Since his return to Kosovo in 2015, Mjeku had regularly criticized the government on rule of law and foreign policy. In 2018, he sponsored a petition against plans by President Hashim Thaçi to partition Kosovo as part of a peace deal with Serbia.[11]
On 25 August 2019, Mjeku officially joined the Vetëvendosje Movement, just days after the Assembly dissolved itself. He stood as a candidate in the parliamentary elections held that year, with a focus on the rule of law and economic development.[12] He gathered 4527 votes — more than most candidates, but insufficient to gain a seat in the 7th legislature.[13]
After the first Kurti government was sworn in in February 2020, Mjeku served as legal adviser to the minister of economy, employment, trade, industry, entrepreneurship and strategic investments, Rozeta Hajdari. In this position, he prepared key government documents, including decisions to remove the directors of 10 out of 17 enterprises owned by the central government,[14] to address mismanagement of public property, and to impose reciprocity measures in trade relations with Serbia. He also advised the minister on matters of energy, private sector development, and COVID-19 management.
When Kurti was ousted in June 2020, Mjeku became a legislative aid for the Vetëvendosje caucus.
As a Vetëvendosje activist, Mjeku became involved in several cases of strategic litigation. In December 2019, he represented the plaintiff in a lawsuit against the energy regulator, claiming that a feed-in tariff support scheme for renewable energy was against applicable EU law and unlawfully benefited a single oligarch. While the case is ongoing, Mjeku successfully obtained a restraining order, which put an effective end to the scheme.
In July 2020, Mjeku represented the workers union of the Kosovo Telecom in an attempt to undo an unfavorable revenue-share contract with a virtual mobile operator. In December 2020, Mjeku then served as the attorney for Vetëvendosje activists seeking a restraining order on three hydropower plants due to concerns of environmental degradation. The court ordered the plants to halt operations, while pertinent permits and licenses are reviewed.

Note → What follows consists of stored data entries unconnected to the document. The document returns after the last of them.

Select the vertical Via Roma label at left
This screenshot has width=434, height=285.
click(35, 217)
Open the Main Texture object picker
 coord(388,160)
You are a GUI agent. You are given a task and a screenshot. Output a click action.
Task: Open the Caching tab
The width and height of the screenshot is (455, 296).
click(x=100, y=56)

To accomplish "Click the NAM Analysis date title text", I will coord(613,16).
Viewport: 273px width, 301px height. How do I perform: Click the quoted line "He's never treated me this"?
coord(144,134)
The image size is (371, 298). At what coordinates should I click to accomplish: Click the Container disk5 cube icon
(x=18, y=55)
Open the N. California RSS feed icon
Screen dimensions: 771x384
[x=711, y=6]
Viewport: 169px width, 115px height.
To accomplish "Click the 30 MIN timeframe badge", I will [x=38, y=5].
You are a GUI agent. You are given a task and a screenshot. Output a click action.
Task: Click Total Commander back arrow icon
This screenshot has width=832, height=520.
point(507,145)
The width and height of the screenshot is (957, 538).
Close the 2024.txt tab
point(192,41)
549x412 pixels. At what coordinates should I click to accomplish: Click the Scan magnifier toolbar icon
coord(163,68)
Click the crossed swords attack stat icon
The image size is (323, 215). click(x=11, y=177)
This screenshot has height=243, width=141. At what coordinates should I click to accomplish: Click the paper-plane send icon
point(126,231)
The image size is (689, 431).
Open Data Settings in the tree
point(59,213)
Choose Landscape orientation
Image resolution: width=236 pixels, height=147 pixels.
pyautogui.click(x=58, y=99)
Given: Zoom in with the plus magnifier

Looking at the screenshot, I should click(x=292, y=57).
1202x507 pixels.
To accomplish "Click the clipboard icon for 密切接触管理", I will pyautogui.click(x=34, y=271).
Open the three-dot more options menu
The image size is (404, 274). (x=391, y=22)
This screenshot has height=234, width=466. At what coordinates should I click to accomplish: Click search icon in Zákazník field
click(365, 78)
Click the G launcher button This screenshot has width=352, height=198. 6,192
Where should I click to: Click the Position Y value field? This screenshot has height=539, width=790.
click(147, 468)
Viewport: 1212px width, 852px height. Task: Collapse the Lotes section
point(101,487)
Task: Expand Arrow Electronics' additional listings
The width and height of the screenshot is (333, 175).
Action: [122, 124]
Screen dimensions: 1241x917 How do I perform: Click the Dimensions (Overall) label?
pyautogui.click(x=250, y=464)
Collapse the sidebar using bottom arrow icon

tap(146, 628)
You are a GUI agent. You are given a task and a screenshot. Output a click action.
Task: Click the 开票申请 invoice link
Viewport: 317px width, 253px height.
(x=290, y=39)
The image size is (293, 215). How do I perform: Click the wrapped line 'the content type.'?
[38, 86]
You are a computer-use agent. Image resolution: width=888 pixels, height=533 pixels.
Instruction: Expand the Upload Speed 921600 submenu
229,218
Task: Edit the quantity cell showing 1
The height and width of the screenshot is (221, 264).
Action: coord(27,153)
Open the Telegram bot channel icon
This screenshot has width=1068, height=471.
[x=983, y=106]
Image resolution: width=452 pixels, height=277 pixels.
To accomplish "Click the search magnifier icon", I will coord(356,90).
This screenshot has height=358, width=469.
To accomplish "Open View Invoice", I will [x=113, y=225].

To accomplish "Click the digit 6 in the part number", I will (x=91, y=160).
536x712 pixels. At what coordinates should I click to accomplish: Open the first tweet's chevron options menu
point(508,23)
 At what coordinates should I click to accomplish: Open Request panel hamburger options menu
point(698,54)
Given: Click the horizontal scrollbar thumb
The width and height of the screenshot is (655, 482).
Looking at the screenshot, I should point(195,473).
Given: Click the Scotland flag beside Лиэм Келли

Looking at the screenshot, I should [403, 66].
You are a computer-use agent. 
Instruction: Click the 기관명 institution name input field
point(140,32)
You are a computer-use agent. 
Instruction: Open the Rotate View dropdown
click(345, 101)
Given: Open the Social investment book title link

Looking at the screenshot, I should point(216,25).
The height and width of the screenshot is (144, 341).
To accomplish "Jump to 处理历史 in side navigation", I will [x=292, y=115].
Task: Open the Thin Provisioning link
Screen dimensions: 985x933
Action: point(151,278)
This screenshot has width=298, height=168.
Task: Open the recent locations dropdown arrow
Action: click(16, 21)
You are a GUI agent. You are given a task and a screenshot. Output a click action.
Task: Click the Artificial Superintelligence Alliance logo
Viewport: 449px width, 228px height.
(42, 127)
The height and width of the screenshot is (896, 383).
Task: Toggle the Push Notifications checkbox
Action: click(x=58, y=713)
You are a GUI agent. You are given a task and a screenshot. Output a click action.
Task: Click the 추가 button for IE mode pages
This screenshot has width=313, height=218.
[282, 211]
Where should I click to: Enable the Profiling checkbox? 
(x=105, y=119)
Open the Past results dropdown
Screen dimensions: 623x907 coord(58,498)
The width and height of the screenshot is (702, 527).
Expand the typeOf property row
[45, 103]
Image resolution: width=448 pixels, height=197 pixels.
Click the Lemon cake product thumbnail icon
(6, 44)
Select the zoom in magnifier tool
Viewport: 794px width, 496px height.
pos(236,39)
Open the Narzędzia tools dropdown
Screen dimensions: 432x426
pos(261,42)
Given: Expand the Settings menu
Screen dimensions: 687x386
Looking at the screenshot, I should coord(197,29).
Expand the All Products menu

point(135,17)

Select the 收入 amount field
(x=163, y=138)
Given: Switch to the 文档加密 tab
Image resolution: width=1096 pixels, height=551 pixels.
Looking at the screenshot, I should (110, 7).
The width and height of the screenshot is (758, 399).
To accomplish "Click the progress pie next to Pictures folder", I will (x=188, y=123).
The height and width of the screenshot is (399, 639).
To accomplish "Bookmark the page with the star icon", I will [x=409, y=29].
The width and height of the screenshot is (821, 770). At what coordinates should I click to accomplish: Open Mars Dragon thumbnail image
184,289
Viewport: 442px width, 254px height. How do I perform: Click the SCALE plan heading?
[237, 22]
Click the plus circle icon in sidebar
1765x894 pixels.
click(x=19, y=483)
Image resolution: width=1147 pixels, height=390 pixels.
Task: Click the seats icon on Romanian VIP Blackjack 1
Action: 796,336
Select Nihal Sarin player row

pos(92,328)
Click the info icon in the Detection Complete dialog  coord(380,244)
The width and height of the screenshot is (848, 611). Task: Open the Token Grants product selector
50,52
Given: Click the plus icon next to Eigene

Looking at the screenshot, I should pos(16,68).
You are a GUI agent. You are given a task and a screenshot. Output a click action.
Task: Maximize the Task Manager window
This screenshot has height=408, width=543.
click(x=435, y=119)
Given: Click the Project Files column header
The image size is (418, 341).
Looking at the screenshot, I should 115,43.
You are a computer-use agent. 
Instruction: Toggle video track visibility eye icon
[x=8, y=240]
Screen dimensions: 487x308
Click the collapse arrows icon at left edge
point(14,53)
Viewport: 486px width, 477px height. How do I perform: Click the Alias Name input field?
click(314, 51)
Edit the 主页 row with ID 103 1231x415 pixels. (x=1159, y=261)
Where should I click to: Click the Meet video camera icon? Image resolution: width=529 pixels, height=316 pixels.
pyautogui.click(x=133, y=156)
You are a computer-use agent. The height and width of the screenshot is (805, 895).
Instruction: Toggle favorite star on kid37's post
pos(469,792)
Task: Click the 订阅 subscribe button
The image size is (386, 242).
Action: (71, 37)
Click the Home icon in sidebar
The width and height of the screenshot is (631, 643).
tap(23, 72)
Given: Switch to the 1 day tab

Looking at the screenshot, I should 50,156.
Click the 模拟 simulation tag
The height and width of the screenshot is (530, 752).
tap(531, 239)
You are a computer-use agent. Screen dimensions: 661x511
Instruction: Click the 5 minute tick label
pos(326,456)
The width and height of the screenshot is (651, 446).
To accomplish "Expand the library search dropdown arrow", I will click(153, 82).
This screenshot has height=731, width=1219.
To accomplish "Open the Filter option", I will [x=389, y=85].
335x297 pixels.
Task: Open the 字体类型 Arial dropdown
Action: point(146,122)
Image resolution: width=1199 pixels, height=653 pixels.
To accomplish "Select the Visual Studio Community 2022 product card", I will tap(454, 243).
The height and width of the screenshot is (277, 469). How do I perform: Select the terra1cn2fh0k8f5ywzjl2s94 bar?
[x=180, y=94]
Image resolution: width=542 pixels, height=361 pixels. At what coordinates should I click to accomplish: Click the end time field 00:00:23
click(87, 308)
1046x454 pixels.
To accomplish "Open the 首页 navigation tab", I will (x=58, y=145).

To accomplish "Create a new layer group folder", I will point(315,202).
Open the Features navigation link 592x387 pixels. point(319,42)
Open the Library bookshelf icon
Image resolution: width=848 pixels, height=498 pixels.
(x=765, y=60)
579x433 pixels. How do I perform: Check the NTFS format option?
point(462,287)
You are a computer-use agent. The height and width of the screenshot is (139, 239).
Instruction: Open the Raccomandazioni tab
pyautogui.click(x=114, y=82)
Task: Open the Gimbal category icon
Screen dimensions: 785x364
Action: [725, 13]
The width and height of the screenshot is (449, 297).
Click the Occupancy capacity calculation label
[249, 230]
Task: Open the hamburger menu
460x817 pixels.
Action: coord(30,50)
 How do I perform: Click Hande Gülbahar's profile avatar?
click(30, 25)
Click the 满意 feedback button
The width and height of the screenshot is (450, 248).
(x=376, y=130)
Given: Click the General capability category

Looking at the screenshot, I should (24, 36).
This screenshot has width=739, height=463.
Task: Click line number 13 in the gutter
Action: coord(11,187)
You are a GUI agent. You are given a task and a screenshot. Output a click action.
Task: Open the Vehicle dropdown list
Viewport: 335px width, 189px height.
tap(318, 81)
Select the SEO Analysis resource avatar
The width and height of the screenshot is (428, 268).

On 29 March 2021, Mjeku was appointed deputy minister of industry, entrepreneurship and trade in the second Kurti government, returning to work with Minister Hajdari. He has primarily assisted with legislative reform, with 11 laws proposed during the first year in office. Key legislative proposals include a new law on investments, fuel market, foreign trade, competition, inspections, intellectual property and price control.[15]
On 1 September 2022, he was transferred as deputy minister to the Ministry of Economy, which is in charge of energy, mines, ICT, and publicly owned enterprises.[16] Mjeku primarily supervised state-owned enterprises, which include the nation's largest energy and mining operators, the postal office, the leading telecom provider, railways, and water utility and irrigation companies. He co-lead the working group that drafted the Law on the Sovereign Fund of the Republic of Kosova, a strategic wealth management and investments entity, hailed as a transformation reform for Kosovo's economy.[17] [18] [19] [20]
Mjeku is known as a proponent of Albanian language reform, criticizing the language policy imposed by the communist regime in Albania and maintained for political expedience during the transition to democracy. He calls for writers to freely use the Gheg lexicon, the 'me+' infinitive, and a reduced participle, which reflect the spoken language of the majority of Albanians. His public speech is marked by his use of the Gheg dialect, while his non-fiction writing varies between the Elbasan-based standard and a modified Tosk standard.
Mjeku has also encouraged about plain language writing. He has adopted techniques taught by his professor Bryan Garner to Kosovar legislation and court documents, even drafting a proposed constitution for Kosovo to showcase his style.[21] He has also translated selected writings of George Orwell, including his essay on "Politics and the English language".[22]